Where is Suzuka Circuit?
The Japanese Grand Prix takes place at the legendary Suzuka Circuit, located in Suzuka City of Mie Prefecture. Mie can be found 50 km south of Nagoya in central Japan. Mean, demanding, and unforgiving, it's precisely the toughness of conquering the Suzuka Circuit that gives it a special spot in the hearts of many racers and fans alike.
Completed in the sixties as a Honda test track, Suzuka Circuit is one of the few in the world to have a figure-of-eight race track and technically exacting sharp corners. Of 43 different F1 races held in Japan, Suzuka Circuit has hosted the event 29 times. The challenging and fast-paced track is highly esteemed by F1 drivers and fans alike, being the location of many dramatic and unforgettable memories like Damon Hill's victory in 1994 and the intense and bitter rivalry between Ayrton Senna and Alain Prost during 1988 and 1989.
Said two-time champion Fernando Alonso, "Suzuka is probably the most difficult track in the world. The most challenging one too, that is why I love every bit of this course."
2019 Event Report
In 2019, the Formula One Grand Prix got even more exciting with new rules such as the driver of each fastest lap timing being awarded an extra point and increased fuel allowance which will see less fuel conservation and more racing.
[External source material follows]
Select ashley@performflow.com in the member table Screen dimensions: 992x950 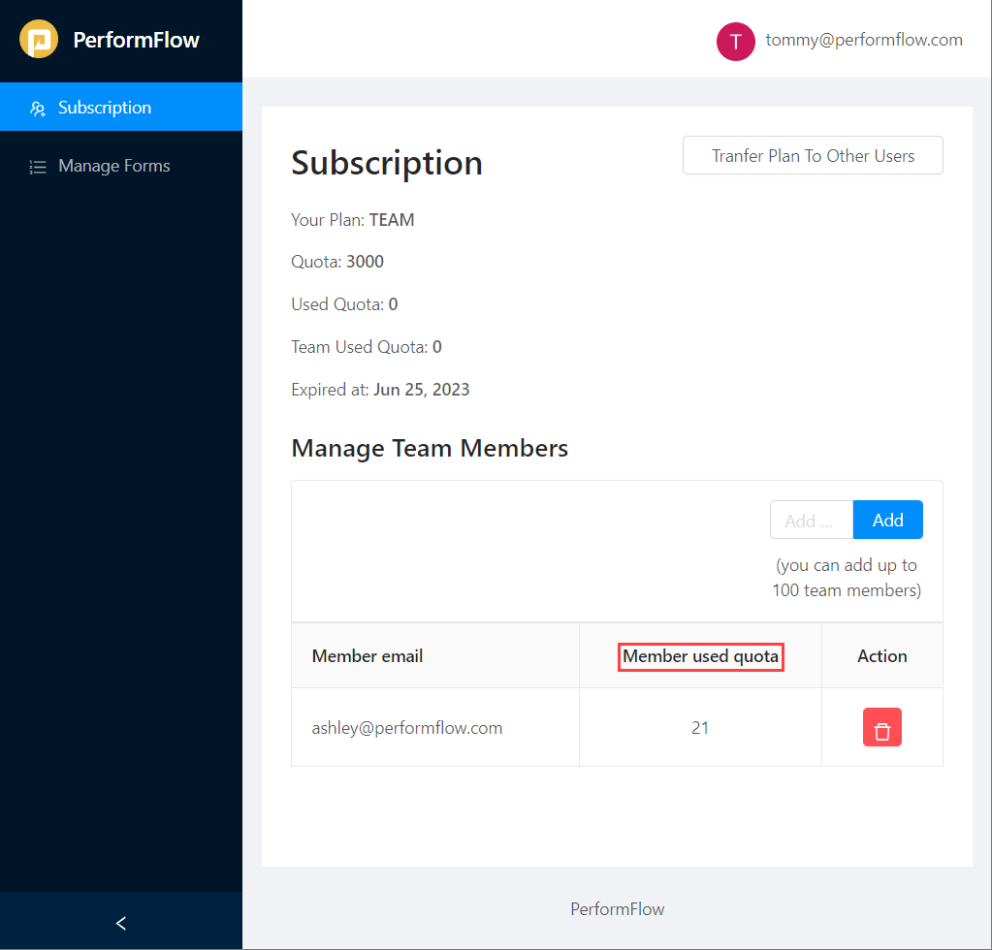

Further keeping excitement levels revved was the signing of rookie sensation Charles Leclerc to the Ferrari team with veteran Sebastien Vettel. Spectators expected a fierce battle between the Ferrari drivers and Mercedes' Lewis Hamilton and weren't disappointed: while Vettel took pole position, Mercedes' Bottas ultimately won the race, followed by Vettel in second, and Hamilton in third (who went on to win the Formula One World Championship).